La cultura crea capital social, expresado como la confianza generada por el común entendimiento de los símbolos que genera el arte y por el compromiso con los valores que representa. La cultura sostiene la legitimidad de las instituciones sociales, asegurando que son aceptadas, no impuestas. Las sociedades con una distribución equitativa de los bienes culturales están más cohesionadas y son más creativas. El bienestar, que es el verdadero fin de la actividad económica, depende de la calidad de vida que la cultura sostiene. Después de todo, la palabra «cultura» significa «crecimiento».

El capital social, como el económico, requiere regulación tanto como inversión. El hecho de que las personas educadas y acomodadas tengan la facilidad de un mayor acceso al arte no es un argumento para abandonar la intervención estatal, sino para asegurar una distribución más equitativa de la experiencia cultural. Desde un punto de vista meramente racional, el gobierno debería invertir más fondos en arte, debido al capital social que genera.
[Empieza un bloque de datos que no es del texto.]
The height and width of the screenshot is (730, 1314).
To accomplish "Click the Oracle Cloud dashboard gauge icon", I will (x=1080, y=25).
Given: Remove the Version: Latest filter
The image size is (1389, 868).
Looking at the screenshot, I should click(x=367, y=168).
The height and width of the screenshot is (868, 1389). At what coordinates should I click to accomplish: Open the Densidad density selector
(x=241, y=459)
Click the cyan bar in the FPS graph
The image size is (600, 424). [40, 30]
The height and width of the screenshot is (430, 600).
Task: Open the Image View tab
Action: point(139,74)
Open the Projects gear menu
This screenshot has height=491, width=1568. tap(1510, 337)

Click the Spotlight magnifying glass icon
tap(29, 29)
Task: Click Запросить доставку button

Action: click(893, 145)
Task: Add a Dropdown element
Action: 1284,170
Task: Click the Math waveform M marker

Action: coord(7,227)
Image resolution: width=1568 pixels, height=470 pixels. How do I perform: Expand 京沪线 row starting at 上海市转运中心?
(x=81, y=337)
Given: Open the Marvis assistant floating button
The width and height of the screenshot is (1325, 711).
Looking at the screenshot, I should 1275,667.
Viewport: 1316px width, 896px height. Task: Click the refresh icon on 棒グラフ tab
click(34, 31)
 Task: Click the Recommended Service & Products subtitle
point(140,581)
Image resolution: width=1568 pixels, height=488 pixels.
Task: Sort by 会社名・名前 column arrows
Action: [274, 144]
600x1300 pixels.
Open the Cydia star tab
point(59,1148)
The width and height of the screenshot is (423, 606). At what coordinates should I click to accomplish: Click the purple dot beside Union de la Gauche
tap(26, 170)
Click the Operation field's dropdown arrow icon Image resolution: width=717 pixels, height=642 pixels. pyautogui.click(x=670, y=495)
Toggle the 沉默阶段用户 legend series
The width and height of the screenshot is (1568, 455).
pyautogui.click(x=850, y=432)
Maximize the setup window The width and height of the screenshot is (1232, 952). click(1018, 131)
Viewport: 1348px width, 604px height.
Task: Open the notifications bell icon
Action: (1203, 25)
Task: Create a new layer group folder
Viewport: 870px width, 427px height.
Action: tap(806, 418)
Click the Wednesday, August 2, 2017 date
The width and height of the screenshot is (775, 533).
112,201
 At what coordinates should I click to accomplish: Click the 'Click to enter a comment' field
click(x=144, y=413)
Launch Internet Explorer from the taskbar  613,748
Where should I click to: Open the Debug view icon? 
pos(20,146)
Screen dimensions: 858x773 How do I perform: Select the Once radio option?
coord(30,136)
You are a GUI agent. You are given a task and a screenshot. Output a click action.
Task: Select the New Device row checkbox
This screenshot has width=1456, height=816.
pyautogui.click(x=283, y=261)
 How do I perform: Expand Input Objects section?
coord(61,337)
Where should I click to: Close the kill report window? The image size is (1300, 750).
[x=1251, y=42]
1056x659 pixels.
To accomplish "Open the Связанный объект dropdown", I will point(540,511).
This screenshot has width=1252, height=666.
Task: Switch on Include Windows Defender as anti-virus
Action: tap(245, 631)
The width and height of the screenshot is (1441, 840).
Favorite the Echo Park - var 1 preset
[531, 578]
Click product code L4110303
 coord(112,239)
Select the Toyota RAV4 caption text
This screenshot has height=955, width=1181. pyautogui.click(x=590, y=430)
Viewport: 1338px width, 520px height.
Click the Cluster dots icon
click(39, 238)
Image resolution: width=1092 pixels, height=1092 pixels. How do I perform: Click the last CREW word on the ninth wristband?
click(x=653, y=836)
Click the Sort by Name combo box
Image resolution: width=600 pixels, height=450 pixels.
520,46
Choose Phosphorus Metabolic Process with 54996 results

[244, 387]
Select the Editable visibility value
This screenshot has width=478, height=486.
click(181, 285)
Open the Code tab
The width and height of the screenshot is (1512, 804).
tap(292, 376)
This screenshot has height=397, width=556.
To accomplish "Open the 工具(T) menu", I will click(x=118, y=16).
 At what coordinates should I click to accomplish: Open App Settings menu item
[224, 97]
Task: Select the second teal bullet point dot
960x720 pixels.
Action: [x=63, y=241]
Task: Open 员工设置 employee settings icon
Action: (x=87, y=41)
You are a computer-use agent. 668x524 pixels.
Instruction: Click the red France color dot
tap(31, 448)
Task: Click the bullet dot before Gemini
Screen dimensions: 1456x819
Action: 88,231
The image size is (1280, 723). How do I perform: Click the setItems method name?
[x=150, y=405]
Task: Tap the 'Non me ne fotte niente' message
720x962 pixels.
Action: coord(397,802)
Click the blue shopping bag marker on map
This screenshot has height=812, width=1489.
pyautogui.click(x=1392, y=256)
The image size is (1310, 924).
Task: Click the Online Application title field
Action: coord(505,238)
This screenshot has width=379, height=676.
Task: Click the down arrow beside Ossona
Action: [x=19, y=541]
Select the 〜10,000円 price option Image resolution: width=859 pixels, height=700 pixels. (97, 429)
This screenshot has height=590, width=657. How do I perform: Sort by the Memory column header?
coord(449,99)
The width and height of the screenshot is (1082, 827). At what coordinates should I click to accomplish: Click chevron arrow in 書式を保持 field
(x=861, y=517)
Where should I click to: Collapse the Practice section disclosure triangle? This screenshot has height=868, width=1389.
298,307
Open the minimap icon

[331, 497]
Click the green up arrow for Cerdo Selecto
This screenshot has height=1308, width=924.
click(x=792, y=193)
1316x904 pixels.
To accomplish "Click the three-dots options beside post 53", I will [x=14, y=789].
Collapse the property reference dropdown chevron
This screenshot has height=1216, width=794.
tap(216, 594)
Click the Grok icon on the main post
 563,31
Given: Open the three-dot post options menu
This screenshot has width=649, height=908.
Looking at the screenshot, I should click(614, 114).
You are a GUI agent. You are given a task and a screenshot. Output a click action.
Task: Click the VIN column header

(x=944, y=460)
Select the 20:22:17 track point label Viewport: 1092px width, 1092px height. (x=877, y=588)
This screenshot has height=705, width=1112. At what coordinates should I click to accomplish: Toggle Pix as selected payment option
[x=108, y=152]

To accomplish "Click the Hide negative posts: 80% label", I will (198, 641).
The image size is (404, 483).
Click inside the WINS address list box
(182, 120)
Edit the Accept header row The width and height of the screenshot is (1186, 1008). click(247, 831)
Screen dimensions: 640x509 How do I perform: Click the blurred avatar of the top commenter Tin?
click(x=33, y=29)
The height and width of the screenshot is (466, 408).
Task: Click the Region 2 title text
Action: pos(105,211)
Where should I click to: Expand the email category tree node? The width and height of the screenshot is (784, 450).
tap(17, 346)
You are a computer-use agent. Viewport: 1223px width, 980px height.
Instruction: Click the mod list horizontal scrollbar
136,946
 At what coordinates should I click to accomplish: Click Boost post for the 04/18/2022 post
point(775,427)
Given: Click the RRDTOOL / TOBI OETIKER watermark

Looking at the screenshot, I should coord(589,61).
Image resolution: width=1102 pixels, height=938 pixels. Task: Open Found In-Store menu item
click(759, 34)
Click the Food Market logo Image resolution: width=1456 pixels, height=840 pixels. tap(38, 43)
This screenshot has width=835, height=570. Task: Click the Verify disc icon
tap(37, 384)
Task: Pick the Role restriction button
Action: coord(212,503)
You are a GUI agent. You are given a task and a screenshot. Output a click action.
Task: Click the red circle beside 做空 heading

Luchando por la civilización

Existe un argumento económico sólido por el cual cuando el mercado no proporciona cierto tipo de bienes que se consideran útiles, entonces es necesario intervenir. La salud y la educación son los ejemplos habituales. La economía del arte es particularmente propensa a los fallos del mercado, ya que en el campo artístico no es fácil conseguir los avances en productividad que facilita la tecnología en la fabricación de otro tipo de productos. Una sinfonía tocada en un sintetizador no supone, de hecho, ningún aumento de la eficacia.

A la vista todo lo anterior, parece especialmente irónico que el creador y primer presidente del Consejo de Artes de la posguerra fuera el economista John Maynard Keynes, quien creía que en una etapa de recesión los gobiernos deberían estimular la economía. Pero Keyne también comprendió el valor de la utilización de arte. La decisión adoptada en 1940 que llevó a la financiación del arte a largo plazo no fue tomada por razones económicas o de salud, inclusión social o prevención de la delincuencia, sino que fue una decisión racional, basada en un argumento también racional: se supone que estamos luchando por la civilización.